His situation was not unique either. I talked to several of my friends that day, almost all of whom said they were going to do homework and college applications instead of celebrating Halloween. We as a class of seniors are so stressed about our future after high school that we cannot take one day — one HOLIDAY — of the year off from working on college applications!

Our community is facing a dire issue of post-high school stress. Over several years, colleges from Auburn to Notre Dame have become increasingly competitive as applicant resumés become increasingly honed to the desires of a college education.

Gone are the days of playing a sport for fun. Most of my fellow wrestlers would say that they are staying with the sport in order to look good for college.

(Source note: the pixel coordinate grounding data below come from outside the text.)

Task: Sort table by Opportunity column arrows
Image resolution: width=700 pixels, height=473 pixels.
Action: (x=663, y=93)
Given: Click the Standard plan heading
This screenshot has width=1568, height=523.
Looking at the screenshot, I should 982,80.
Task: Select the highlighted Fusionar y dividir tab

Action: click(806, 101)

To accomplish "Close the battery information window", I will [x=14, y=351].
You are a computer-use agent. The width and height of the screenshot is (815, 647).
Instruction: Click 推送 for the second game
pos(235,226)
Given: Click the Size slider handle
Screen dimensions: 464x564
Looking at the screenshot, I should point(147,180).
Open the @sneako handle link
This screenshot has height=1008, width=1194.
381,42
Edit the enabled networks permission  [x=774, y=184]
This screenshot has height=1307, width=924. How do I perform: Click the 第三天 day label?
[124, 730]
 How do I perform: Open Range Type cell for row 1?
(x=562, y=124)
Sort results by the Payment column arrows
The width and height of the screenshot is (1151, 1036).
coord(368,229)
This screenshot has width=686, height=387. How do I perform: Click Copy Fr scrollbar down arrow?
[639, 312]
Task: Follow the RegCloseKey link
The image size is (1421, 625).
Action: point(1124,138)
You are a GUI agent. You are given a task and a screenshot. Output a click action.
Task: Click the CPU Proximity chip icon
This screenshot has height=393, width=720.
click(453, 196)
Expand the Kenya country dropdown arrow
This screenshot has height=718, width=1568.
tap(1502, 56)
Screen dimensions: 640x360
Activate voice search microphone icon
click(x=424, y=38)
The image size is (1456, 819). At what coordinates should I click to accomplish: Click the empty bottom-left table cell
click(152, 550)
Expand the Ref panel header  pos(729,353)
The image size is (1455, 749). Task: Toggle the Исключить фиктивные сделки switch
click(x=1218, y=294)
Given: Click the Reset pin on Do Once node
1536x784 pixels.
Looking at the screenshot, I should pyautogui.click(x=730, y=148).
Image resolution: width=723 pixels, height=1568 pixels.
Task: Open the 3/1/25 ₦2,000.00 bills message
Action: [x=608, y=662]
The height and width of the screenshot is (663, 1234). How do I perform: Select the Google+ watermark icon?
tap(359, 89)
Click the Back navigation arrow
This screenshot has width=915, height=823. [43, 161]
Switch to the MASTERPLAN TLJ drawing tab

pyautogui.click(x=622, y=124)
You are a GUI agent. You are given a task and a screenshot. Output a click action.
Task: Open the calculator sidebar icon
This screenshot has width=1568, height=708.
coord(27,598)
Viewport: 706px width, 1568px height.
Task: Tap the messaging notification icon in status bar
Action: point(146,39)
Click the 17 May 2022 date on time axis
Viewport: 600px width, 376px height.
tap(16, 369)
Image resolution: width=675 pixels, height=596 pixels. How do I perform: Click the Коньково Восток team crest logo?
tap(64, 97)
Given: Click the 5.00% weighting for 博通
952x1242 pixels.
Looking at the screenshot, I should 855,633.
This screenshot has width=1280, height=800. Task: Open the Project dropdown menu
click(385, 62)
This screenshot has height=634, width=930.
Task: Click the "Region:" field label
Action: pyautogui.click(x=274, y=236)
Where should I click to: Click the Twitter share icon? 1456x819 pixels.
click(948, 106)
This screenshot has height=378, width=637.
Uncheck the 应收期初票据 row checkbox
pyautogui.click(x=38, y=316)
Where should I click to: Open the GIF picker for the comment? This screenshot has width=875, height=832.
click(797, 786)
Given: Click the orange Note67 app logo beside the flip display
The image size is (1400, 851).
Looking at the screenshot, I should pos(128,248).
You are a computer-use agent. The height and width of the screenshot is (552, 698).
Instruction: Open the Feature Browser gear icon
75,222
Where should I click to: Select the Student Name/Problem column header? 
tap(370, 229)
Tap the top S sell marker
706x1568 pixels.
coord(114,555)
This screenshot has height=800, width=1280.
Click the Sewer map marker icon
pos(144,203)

Gone are the days of a “C” meaning average. Many of the students at my high school get upset with an eighty on a quiz! Gone are the days of hanging out with friends on school nights. Instead, we do homework and work on sharpening our resumés into perfect gems for a college admissions team.

The fun in our teenage lives has been swapped with a hunt for perfection that will guarantee our future success.

Our culture today places an intense focus on success as being the defining factor of a person’s life. The rise of social media culture has facilitated the diffusion of the belief that wealth creates happiness. Influencers on sites from TikTok and Youtube to Instagram post pictures or videos of them posing with Bugattis or touring mega-mansions around the world.

Social media generates a false cultural belief that making as much money as possible is the road to happiness, but studies demonstrate that this belief is not at all based in reality. Popular theories in economics describe the intersection between earnings and happiness as being very insignificant after a person can afford the basic necessities of life.

A study in the 1970s by the economist Richard Easterlin displayed this relationship between income and happiness. As he surveyed populations, he concluded that after a certain threshold of income was met, further increases in income had an increasingly negligible impact on people’s happiness. This finding became known as the Easterlin Paradox.

And yet, almost any current high school senior will tell you that they would be happier the more money they can make out of college or high school. Our entire desire to find happiness in monetary gain is completely delusional.

We all understand that we need to think through our decisions and consider their repercussions before we act on them, but today’s obsession with a perfect path is not healthy. Social forces that create this desire to appear perfect for colleges argue that thinking about our future will help us make better decisions in the present; and sure, keeping our eyes on our goals can help us make the right choices.

The amount of pressure that we put on ourselves to live up to our own ideas of a perfect life path, however, is preventing us from actually participating in life. Life is not merely a hunt for monetary gain.

What matters more in life is the relationships we create, the memories we find, and the fulfillment that we achieve just by having fun. In the end, there is no such thing as a perfect path of life. Our hyperfocus on finding perfection is completely unhealthy, not just because it is misguided, but because it is impossible.

Ultimately, as a community, we desperately need to stop putting so much pressure on ourselves to find a perfect path through life. We need to realize that the perfection we seek is unattainable and unhealthy. We need to allow ourselves to trust in the course of life. If we dedicate ourselves to enjoying life and to finding fulfillment in what we are, we can begin to truly live.